Sem estratégia conjunta, mercado prepara-se para inundação. Petróleo afunda 5%
Acordo de cortes de produção que está em vigor desde início de 2017 chegou ao fim num momento crítico. Com a procura afetada, a oferta poderá disparar. Os preços serão os mais castigados.
Com 3,5 mil milhões de pessoas a viver em confinamento a nível global, as deslocações são limitadas e a procura por combustíveis afunda. É neste cenário de perturbação do mercado petrolífero que um conflito entre os dois maiores produtores de petróleo do mundo pôs fim ao alinhamento da oferta.
Desde 2017 que a Organização dos Países Produtores de Petróleo (OPEP) — cartel liderado pela Arábia Saudita — e um grupo de outros grandes produtores, liderado pela Rússia alinhavam a estratégia num acordo que limitava a produção de cada um com o objetivo de limitar o excedente do mercado e manter a estabilidade dos preços.
Com maiores ou menores dificuldades, a estratégia mantinha-se há três anos. Até esta terça-feira. É que os dois gigantes não conseguiram chegar a acordo sobre o que fazer em relação à pandemia de Covid-19 e o conflito levou ao fim do acordo, numa altura crítica para o mercado.

# O que se pede
No texto sobre o petróleo, reescreva o trecho que vai de "Desde 2017 que" até "para o mercado.", trocando "acordo" por "pacto".

# Informação extraída
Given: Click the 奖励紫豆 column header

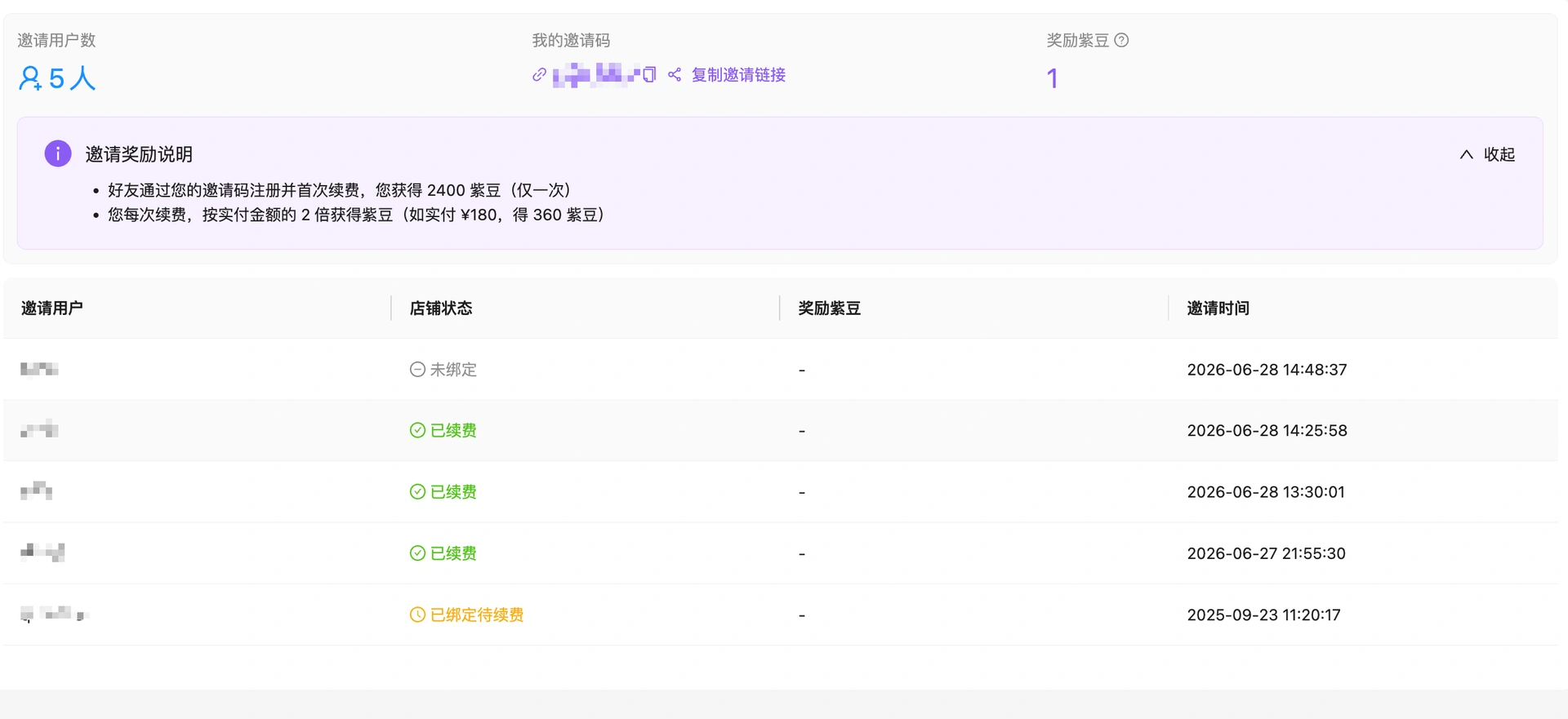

...

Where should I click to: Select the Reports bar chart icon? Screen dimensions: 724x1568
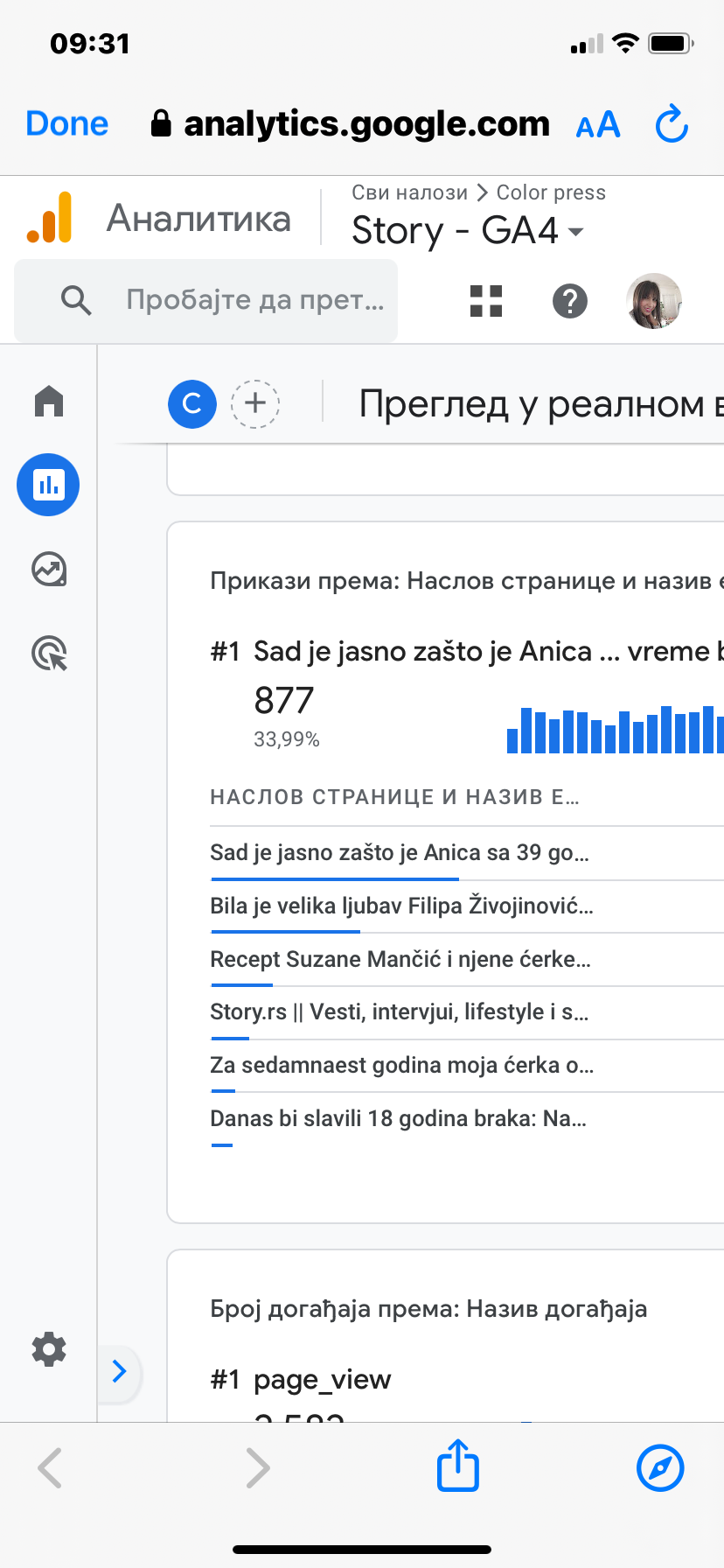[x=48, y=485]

...

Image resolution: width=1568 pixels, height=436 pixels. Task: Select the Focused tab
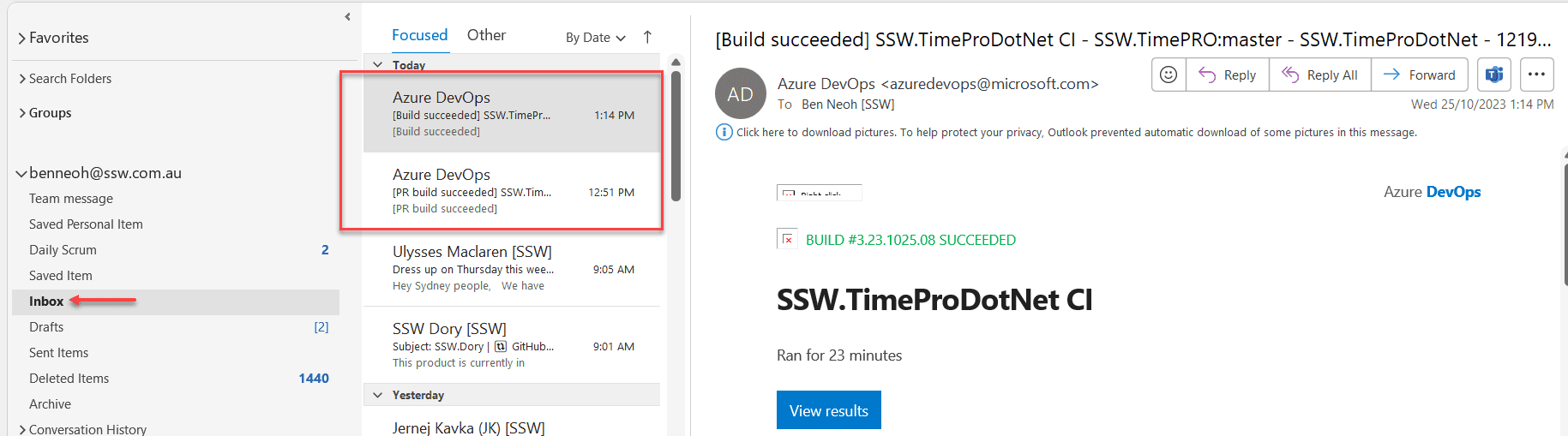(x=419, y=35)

# Resposta escrita
Desde 2017 que a Organização dos Países Produtores de Petróleo (OPEP) — cartel liderado pela Arábia Saudita — e um grupo de outros grandes produtores, liderado pela Rússia alinhavam a estratégia num pacto que limitava a produção de cada um com o objetivo de limitar o excedente do mercado e manter a estabilidade dos preços.
Com maiores ou menores dificuldades, a estratégia mantinha-se há três anos. Até esta terça-feira. É que os dois gigantes não conseguiram chegar a pacto sobre o que fazer em relação à pandemia de Covid-19 e o conflito levou ao fim do pacto, numa altura crítica para o mercado.